Category Archives: JRC-1

Josh’s Retro Computer 1, the successor to COLE-2.

COLE-1+ is alive

I’m happy to report that the first build of COLE-1+ is up and running! JLCPCB created some beautiful boards and delivered them almost exactly a week after I put in my order. Here’s a photo of the assembled board:

There were only two fixes I had to make to the board after delivery. One is to add the missing pullup resistor on the ACIA IRQ line that I mentioned in my previous post; the other was a bodge wire to bring the A11 address line to the GAL. With those two fixes the board works exactly as expected.

Not only does this board run its original firmware just fine, it also runs a slightly modified version of the COLE2 firmware, and this is the firmware version I am going to use going forward. My plan is to make this a universal BIOS for all of my future 65816 builds. This will allow me to continue development on the firmware while I plan out and design JRC-1.

In the end I am very happy with this build. I may do a re-spin of it down the road to correct the two errors I had to correct, and possibly add a power switch, just so that I can turn the unit off to pull the EEPROM without having to disconnect the USB serial cable. But, for now I’m going to concentrate on the firmware and on the JRC-1 design.

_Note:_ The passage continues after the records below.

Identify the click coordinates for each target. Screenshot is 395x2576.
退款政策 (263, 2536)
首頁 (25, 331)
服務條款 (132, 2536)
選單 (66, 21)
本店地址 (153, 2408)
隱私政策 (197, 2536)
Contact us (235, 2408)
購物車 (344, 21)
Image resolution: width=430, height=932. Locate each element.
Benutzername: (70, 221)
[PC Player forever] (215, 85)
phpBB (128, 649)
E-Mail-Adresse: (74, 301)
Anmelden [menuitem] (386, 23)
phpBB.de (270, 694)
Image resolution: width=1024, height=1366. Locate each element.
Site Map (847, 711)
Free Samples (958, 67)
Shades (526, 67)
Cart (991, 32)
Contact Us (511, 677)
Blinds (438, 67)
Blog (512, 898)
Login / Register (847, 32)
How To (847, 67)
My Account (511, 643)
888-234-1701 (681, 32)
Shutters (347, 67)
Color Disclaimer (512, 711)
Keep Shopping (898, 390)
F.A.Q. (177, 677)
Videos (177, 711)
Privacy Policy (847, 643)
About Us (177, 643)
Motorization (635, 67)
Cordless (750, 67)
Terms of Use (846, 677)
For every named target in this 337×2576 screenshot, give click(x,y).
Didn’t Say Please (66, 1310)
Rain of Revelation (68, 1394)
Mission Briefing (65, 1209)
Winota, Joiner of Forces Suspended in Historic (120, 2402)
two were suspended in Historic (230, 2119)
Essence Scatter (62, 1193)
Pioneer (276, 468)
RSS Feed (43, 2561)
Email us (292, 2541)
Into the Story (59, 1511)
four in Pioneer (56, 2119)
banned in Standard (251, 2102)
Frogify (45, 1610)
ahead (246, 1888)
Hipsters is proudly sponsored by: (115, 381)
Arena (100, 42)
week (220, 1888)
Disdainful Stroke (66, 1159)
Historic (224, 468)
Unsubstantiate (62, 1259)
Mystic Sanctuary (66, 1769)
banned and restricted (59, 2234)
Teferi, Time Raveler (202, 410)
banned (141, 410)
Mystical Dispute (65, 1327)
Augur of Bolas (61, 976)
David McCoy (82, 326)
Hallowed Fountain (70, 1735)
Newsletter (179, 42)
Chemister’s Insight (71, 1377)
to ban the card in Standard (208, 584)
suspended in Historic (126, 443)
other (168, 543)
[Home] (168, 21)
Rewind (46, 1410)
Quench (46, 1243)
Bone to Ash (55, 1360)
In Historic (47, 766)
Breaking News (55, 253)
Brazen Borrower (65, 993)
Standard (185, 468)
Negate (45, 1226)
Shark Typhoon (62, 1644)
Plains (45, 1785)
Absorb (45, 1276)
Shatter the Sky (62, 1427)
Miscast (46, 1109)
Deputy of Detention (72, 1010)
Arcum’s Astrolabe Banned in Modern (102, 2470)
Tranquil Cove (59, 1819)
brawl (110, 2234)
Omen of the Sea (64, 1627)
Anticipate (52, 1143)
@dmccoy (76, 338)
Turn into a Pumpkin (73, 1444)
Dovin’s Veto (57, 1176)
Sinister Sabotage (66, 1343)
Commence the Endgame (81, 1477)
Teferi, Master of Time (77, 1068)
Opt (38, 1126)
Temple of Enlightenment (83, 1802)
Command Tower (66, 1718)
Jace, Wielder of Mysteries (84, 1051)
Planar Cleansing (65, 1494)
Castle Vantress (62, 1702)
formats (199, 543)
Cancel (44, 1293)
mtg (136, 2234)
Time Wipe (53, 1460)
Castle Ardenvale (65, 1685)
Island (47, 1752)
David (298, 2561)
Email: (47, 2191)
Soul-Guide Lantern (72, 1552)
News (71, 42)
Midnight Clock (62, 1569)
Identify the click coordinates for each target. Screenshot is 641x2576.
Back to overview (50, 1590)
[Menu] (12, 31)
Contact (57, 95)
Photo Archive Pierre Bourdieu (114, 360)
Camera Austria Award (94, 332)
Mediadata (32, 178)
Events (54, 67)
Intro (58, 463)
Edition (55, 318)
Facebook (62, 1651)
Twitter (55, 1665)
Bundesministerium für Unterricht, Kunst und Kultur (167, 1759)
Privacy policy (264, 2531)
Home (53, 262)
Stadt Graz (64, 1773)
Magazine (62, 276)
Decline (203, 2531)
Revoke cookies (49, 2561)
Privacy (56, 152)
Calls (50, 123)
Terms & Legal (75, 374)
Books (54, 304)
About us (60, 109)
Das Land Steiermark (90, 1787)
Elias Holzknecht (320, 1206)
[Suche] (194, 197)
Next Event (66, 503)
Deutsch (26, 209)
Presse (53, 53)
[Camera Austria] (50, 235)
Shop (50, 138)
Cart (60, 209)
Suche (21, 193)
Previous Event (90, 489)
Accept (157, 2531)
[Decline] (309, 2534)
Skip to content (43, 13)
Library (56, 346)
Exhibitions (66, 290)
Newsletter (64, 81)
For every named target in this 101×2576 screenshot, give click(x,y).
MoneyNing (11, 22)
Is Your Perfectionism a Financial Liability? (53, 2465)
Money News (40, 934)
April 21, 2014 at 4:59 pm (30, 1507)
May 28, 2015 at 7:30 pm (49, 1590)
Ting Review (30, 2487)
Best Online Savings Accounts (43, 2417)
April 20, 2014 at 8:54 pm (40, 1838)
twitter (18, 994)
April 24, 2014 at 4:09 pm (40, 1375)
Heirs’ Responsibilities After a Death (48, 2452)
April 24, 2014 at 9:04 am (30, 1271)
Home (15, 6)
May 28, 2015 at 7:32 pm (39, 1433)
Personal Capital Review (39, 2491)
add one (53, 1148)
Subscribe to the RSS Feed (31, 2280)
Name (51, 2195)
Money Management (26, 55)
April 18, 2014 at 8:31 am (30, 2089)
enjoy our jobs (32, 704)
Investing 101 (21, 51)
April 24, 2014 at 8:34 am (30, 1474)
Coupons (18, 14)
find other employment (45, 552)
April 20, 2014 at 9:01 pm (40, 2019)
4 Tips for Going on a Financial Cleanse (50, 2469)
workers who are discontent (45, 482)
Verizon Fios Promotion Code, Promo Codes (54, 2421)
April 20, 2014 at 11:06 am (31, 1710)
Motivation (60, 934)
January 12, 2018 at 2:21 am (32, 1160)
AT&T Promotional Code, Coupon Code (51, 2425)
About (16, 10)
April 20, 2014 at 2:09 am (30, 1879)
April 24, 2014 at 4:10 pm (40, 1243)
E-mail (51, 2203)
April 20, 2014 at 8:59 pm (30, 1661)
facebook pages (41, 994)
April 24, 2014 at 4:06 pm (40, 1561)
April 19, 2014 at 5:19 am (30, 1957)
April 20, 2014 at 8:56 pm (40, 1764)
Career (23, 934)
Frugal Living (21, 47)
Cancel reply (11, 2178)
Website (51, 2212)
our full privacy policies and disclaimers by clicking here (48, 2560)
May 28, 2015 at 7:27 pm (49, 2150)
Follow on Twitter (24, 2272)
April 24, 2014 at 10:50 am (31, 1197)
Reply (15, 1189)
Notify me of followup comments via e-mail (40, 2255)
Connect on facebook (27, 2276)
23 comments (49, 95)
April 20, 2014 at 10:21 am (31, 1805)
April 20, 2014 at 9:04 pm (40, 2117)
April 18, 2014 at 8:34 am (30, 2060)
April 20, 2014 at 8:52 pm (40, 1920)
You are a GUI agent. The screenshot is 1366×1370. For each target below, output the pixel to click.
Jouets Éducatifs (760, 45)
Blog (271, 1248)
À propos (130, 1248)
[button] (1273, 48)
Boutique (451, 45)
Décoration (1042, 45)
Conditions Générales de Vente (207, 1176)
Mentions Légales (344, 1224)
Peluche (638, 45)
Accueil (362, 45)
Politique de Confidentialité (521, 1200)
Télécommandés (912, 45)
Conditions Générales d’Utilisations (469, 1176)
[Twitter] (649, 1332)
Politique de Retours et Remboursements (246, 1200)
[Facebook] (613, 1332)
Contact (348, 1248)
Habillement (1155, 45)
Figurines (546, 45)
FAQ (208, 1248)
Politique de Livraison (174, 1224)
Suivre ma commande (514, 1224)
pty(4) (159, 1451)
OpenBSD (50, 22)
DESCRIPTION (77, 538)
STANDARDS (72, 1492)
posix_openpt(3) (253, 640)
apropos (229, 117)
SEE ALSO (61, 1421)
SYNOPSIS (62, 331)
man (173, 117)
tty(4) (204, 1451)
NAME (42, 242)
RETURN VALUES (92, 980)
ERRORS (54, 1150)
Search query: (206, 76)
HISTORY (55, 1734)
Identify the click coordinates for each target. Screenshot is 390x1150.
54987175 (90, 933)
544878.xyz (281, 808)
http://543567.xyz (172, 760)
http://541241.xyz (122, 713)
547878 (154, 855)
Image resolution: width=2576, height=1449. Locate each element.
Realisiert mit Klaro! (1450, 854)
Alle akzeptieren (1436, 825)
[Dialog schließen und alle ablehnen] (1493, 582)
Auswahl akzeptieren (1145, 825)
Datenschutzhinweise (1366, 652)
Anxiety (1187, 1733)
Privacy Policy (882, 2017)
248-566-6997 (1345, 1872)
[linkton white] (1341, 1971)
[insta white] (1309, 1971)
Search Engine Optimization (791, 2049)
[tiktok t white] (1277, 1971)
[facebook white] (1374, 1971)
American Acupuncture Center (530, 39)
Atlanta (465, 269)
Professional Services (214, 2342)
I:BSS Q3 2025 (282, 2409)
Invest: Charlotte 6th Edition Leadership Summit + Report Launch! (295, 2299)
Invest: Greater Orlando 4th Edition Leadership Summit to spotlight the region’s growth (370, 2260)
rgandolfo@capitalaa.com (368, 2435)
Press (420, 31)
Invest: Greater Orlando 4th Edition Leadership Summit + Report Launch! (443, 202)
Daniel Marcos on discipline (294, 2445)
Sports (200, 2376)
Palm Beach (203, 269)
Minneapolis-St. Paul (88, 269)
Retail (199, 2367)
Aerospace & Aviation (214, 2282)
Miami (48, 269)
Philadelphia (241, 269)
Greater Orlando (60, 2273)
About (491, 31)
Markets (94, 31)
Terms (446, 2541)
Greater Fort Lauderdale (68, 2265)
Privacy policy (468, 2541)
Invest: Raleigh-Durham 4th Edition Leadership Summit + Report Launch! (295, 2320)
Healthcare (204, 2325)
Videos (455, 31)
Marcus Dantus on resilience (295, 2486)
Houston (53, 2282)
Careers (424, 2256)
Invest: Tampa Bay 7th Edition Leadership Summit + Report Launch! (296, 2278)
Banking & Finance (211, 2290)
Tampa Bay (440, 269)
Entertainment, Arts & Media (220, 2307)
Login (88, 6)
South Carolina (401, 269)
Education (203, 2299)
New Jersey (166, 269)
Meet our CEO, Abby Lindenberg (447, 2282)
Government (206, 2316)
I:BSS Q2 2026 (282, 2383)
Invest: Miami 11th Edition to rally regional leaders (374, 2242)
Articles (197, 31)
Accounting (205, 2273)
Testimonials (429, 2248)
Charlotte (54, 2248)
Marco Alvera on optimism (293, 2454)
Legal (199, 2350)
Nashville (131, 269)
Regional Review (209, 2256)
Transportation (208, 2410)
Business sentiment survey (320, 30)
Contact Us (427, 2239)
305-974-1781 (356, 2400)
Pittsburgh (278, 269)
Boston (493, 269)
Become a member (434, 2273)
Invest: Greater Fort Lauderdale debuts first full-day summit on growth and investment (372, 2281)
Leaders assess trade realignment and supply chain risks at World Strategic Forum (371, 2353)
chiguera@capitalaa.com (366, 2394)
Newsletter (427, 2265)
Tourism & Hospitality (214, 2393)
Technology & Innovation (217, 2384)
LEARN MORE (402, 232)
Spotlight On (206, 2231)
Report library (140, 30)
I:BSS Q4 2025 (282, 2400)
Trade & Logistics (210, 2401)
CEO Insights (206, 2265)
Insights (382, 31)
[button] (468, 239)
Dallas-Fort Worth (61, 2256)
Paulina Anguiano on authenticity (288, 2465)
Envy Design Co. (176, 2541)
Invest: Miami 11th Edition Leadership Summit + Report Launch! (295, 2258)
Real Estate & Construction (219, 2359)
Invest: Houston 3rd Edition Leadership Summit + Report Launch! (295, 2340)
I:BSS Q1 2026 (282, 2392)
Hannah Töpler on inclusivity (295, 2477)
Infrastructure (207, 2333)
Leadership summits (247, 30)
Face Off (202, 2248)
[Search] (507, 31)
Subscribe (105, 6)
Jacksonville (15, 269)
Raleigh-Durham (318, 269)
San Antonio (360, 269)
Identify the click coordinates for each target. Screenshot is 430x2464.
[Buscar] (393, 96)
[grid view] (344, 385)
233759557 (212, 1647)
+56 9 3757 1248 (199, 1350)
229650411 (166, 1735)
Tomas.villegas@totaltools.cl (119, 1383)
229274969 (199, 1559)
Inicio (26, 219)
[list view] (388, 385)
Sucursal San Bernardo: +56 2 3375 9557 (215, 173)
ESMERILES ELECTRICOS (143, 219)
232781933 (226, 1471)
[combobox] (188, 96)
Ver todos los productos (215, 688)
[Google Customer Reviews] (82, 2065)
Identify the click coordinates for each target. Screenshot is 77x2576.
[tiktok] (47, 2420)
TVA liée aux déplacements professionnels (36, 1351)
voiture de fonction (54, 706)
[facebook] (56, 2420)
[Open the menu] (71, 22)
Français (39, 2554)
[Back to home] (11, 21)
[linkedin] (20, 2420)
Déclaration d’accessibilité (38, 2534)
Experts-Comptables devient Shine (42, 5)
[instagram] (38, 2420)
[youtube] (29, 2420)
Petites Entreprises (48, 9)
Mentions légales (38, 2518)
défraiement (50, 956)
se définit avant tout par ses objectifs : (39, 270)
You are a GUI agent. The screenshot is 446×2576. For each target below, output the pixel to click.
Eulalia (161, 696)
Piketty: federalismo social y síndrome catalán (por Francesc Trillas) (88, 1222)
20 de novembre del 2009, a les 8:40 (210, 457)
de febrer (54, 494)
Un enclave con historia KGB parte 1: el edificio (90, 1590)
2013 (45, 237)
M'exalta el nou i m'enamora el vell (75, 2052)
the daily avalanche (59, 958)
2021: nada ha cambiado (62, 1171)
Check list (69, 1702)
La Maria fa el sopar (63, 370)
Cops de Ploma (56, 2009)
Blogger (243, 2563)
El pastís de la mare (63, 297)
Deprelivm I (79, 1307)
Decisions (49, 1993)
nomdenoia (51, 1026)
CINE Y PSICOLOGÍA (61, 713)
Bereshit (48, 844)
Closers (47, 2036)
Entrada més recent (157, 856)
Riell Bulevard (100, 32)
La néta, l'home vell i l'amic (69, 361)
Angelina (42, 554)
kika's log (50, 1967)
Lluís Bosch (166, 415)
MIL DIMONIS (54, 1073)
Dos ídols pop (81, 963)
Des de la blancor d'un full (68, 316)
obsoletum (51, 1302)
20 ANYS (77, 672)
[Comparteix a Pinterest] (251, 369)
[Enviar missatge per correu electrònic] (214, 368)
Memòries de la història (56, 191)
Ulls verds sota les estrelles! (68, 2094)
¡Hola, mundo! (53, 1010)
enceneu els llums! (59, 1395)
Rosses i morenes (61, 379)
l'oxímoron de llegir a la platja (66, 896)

Introducing JRC-1…and COLE-1+

Apologies for the long silence on the blog; I’ve had work and health issues that ate up a considerable amount of time during the first half of the year. Fortunately that’s all over and I am returning to my many projects.

JRC-1

First, I’d like to introduce the JRC-1, or Josh’s Retro Computer 1. This is a direct successor to COLE-2, with the aim of actually bringing the design to completion. Along those lines I ditched some of the more complex features of COLE-2, including built-in video and the game/joystick ports. Instead, it has an expansion bus with three slots that can be used to add features down the road.

Unlike its predecessor, JRC-1 is a 5V design. I had previously moved to 3.3V in order to gain access to larger RAMs, but it added complexity, as some parts of the design still needed to be 5V.

At the moment JRC-1 is still in the early planning stage. Once I am confident my design can be implemented I will begin work on the schematic and PC board. I am planning to skip the home prototyping stage for this project, and instead go directly to a manufactured PCB.

COLE-1+

As part of planning out JRC-1 I have been testing some design ideas by using my original COLE-1 board. However, that board is a bit problematic: it has power instability issues, and the footprint for the 6850 is wrong and required an ugly hack.

Since having a good test bed for my design ideas is important, I decided to spend a few hours fixing up the COLE-1 design a bit:

  • The 6850 now has the correct footprint
  • Added a large electrolytic capacitor to help smooth out the power supply
  • Replaced all of the discrete logic with a single 22V10D GAL. This also allowed me to tighten up the address decoding to make all but the bottom 1K of the ROM available.
  • Swapped out the CPU for a 65C816, because it was very easy to do so.
  • Removed the dedicated 1.8432 MHz crystal for the 6850. Instead, the CPU and the 6850 now share a 3.6864 MHz crystal.
  • Reduced the serial port speed to 57.6k bps, due to the use of a double-speed clock crystal.
  • Made the board layout more compact, and made all ICs align vertically.
  • Added some silkscreen to label the pins on the expansion headers.

In the interest of time I used the FreeRouting autorouter to route the board. It actually did a pretty decent job, and I only needed to make a few tweaks to some via locations. I may give it a try for JRC-1 down the road just to see how well it works on a larger design.

The final result of this work is officially the COLE-1+, as the feature set is almost identical to COLE-1. Boards are already on order from JLCPCB; I should have them in about a week. Hopefully I didn’t mess up anything this time around!

(Nope! It seems I left off a pullup resistor for the 6850’s IRQ line. Sigh. Fortunately this will be a very simple and relatively clean fix during assembly.)